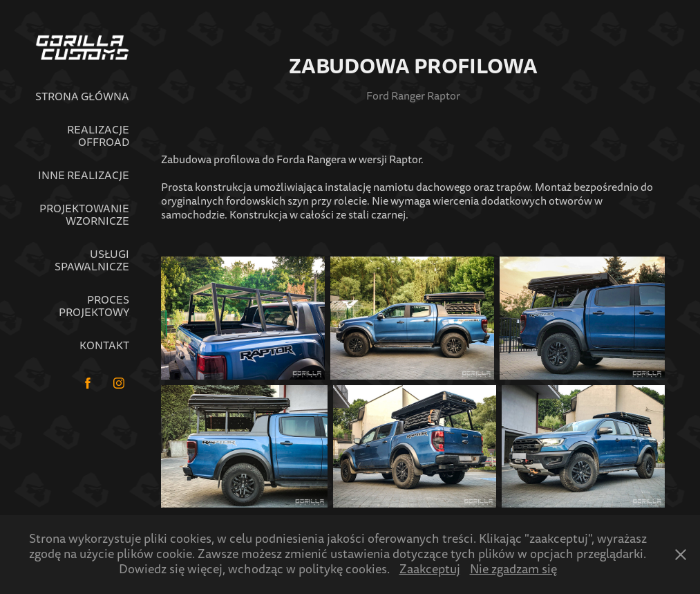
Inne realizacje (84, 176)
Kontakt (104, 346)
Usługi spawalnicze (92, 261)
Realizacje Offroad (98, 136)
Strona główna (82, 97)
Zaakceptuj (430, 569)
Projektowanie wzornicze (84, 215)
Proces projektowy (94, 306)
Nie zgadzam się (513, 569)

===============

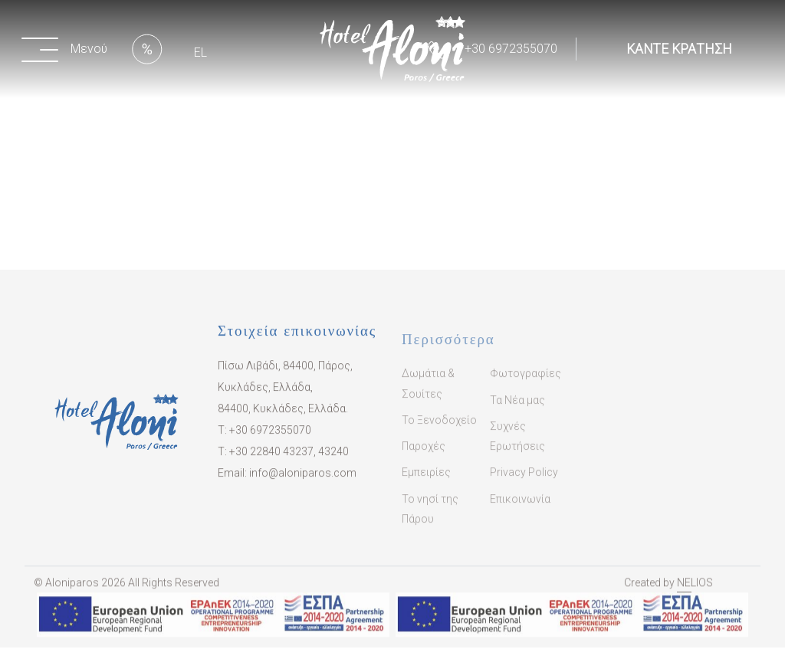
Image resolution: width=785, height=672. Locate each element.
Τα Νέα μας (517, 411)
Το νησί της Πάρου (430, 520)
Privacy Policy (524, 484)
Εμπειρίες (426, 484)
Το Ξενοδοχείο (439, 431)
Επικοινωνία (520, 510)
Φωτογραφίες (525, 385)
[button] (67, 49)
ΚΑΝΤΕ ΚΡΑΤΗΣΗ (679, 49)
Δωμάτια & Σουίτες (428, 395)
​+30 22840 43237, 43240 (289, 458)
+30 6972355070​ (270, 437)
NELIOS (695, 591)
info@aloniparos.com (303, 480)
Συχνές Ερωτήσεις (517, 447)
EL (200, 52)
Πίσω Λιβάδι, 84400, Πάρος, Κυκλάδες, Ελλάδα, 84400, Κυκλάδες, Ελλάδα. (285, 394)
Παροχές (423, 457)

===============

**JOB**: Please quote word for word the entries above, starting at the line that contains "Inne realizacje (84, 176)" and ending at the line that contains "Proces projektowy (94, 306)", including both of those lines.

**RESULT FOR THIS EXERCISE**:
Inne realizacje (84, 176)
Kontakt (104, 346)
Usługi spawalnicze (92, 261)
Realizacje Offroad (98, 136)
Strona główna (82, 97)
Zaakceptuj (430, 569)
Projektowanie wzornicze (84, 215)
Proces projektowy (94, 306)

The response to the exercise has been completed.